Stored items
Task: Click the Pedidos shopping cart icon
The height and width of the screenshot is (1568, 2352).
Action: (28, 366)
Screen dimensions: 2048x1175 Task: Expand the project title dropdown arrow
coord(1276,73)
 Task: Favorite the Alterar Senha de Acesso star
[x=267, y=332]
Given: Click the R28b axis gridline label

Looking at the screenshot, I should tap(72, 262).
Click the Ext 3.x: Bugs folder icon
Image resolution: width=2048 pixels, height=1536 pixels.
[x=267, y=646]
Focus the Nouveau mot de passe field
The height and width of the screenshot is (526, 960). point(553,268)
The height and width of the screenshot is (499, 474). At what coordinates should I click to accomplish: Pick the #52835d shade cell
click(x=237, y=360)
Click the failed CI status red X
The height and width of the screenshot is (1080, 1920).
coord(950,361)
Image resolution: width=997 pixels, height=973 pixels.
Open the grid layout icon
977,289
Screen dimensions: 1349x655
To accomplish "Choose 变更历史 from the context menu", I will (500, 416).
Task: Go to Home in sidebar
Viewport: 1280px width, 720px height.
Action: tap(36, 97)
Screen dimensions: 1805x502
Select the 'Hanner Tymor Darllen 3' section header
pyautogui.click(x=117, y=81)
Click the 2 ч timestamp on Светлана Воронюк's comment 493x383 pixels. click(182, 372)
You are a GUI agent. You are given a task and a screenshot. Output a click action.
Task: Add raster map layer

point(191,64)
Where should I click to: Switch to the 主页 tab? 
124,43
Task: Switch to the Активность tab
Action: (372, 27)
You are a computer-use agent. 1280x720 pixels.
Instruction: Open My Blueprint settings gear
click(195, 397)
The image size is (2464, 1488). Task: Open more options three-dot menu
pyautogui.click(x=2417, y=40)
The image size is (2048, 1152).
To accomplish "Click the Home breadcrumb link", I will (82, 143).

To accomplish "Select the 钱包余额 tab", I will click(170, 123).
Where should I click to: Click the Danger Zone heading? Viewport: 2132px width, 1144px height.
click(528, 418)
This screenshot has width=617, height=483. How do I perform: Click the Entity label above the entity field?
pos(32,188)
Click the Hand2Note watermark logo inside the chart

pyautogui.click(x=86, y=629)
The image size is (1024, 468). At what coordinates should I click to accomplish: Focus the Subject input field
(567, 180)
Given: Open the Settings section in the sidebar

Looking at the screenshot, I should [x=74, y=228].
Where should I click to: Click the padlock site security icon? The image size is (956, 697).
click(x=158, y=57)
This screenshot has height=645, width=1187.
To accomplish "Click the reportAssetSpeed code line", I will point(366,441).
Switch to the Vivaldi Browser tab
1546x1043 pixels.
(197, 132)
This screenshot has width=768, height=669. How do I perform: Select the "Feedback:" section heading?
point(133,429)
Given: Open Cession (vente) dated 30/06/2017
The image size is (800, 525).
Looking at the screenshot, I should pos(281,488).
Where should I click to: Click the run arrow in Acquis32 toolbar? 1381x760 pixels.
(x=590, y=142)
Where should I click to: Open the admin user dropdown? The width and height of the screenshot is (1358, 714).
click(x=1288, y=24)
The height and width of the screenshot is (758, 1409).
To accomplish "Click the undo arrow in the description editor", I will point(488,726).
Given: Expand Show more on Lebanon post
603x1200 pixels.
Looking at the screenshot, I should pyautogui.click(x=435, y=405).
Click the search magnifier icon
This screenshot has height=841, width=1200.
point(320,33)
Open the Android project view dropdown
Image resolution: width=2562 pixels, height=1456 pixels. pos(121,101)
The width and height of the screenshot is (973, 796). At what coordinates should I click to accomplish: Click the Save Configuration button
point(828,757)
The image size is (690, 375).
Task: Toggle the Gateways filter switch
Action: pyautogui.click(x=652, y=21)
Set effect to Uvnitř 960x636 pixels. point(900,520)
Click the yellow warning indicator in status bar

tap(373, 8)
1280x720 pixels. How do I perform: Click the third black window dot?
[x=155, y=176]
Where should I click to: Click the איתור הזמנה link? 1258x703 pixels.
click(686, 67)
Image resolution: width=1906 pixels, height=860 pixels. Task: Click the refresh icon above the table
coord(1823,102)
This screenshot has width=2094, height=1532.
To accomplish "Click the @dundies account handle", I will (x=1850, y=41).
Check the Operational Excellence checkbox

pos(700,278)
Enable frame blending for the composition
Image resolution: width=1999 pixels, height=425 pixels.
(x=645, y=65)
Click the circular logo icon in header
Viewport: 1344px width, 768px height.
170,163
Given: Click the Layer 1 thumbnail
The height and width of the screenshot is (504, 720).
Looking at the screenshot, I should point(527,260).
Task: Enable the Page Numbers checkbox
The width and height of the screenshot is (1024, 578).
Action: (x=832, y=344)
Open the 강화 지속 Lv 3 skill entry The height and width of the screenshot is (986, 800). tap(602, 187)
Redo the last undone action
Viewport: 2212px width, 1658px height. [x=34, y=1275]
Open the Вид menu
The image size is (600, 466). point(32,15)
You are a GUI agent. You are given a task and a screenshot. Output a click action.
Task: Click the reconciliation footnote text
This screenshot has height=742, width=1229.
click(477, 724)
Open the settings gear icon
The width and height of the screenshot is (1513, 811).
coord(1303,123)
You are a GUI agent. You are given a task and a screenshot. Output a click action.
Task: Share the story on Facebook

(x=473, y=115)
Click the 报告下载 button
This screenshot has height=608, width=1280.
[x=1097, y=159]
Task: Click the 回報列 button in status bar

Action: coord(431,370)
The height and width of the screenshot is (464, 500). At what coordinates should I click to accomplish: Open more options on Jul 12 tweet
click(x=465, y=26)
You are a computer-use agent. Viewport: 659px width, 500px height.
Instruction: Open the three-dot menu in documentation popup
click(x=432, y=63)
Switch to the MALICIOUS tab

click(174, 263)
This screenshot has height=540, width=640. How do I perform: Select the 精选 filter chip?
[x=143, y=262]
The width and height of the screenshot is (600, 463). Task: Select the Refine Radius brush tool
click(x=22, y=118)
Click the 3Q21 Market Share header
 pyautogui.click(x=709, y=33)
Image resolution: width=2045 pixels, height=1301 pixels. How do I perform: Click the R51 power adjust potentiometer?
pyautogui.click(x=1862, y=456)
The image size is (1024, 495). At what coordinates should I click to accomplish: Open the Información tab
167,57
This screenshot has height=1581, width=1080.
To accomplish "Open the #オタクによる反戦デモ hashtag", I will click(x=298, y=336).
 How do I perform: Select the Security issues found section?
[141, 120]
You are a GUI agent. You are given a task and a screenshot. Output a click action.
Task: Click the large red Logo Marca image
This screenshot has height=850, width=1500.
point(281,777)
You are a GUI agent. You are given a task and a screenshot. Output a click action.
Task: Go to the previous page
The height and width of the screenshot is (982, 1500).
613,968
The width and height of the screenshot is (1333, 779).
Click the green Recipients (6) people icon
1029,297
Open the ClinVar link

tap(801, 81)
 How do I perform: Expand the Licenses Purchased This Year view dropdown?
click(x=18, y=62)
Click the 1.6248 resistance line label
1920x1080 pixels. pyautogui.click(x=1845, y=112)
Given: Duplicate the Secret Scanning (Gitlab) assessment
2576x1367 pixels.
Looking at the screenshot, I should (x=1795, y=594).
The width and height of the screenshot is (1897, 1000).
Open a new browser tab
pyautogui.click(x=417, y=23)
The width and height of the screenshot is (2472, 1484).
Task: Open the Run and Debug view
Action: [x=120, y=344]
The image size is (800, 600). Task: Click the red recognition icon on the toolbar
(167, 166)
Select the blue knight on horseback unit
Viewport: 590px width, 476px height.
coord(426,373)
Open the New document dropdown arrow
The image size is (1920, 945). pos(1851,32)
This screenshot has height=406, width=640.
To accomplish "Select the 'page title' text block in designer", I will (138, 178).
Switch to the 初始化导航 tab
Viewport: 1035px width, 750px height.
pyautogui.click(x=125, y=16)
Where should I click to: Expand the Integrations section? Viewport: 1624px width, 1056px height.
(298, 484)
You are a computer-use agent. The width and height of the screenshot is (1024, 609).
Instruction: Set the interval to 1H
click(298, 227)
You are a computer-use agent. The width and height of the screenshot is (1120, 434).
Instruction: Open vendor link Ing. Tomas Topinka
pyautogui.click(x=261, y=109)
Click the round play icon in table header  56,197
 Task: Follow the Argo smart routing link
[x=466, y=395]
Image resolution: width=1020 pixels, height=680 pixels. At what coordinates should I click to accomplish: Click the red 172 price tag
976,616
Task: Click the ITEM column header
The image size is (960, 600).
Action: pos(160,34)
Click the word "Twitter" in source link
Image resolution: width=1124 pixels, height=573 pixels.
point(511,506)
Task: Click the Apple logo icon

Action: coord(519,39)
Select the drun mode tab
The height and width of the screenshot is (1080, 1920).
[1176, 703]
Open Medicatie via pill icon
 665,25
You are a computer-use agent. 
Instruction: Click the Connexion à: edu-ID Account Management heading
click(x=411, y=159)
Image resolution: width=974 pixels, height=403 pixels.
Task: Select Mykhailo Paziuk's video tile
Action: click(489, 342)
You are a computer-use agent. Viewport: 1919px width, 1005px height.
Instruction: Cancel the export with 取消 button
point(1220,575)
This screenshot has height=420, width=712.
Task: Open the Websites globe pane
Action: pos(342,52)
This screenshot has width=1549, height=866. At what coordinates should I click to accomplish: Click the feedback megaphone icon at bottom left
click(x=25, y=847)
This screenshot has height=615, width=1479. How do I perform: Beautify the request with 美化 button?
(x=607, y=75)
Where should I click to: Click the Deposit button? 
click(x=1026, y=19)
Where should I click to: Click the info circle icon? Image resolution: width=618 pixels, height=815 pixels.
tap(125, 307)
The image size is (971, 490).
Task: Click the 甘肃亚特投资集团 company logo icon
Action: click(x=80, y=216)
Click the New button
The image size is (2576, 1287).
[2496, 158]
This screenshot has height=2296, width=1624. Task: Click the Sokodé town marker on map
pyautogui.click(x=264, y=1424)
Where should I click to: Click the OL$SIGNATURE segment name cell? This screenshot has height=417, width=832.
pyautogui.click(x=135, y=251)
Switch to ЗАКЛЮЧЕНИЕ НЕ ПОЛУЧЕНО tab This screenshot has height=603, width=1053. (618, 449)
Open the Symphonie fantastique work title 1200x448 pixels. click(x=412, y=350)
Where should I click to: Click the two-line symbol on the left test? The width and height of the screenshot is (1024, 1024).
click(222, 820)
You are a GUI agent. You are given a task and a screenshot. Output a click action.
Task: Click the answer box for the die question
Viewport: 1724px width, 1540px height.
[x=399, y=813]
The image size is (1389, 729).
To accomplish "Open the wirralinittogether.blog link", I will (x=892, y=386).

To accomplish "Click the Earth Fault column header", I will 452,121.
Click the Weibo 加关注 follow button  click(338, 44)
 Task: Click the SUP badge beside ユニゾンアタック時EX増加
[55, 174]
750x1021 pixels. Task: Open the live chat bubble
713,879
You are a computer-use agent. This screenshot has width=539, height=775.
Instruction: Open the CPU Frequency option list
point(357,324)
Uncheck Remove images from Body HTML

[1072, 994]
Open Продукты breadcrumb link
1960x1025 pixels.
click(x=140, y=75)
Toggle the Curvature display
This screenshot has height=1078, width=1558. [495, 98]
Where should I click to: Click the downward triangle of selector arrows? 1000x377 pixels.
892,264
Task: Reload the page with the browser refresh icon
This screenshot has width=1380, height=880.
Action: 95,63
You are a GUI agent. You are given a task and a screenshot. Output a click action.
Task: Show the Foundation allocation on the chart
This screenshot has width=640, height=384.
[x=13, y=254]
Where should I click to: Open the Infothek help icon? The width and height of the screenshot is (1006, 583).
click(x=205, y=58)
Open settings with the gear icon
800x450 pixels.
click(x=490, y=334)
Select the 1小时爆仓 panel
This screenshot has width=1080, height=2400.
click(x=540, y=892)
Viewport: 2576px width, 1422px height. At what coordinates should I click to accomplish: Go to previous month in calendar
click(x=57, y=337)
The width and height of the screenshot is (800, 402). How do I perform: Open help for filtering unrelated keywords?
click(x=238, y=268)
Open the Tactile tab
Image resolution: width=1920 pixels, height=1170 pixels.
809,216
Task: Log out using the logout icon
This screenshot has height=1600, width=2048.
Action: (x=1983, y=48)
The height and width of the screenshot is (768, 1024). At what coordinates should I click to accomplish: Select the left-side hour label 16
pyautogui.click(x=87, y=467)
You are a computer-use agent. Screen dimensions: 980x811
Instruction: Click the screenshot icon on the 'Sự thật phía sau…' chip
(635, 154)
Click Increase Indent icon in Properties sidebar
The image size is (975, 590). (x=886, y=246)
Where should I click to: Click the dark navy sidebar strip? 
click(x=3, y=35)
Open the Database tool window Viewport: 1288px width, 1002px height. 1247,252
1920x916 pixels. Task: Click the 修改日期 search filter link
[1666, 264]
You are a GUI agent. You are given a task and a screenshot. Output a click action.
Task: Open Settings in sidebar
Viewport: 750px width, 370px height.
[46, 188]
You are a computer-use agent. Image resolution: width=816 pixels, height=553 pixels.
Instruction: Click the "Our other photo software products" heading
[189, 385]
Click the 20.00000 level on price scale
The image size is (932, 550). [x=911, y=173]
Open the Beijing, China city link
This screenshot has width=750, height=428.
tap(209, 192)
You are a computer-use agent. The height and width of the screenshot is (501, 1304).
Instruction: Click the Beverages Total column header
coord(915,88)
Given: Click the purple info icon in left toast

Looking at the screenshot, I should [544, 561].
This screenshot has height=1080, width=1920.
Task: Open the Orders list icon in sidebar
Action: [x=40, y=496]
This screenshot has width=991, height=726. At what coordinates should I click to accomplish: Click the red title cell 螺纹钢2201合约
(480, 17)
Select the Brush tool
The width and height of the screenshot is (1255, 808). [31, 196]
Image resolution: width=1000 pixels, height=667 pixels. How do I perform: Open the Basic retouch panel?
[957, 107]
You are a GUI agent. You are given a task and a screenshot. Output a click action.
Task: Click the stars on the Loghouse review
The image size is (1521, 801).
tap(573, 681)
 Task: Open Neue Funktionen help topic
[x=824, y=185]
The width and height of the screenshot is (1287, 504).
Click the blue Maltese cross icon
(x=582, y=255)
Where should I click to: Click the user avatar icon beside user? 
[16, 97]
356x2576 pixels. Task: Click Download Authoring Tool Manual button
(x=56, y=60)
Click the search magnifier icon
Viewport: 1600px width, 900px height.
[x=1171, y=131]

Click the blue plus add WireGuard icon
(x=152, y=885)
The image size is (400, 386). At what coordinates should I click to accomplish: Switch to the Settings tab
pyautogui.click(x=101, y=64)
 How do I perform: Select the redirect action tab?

** TASK BRIEF **
Reproduce the part of the listing above that opens with the line containing "The image size is (1024, 495)." and closes with the line containing "point(281,777)", including both of those lines.

** ANSWER TO THE TASK **
The image size is (1024, 495). At what coordinates should I click to accomplish: Open the Información tab
167,57
This screenshot has height=1581, width=1080.
To accomplish "Open the #オタクによる反戦デモ hashtag", I will click(x=298, y=336).
 How do I perform: Select the Security issues found section?
[141, 120]
You are a GUI agent. You are given a task and a screenshot. Output a click action.
Task: Click the large red Logo Marca image
This screenshot has height=850, width=1500.
point(281,777)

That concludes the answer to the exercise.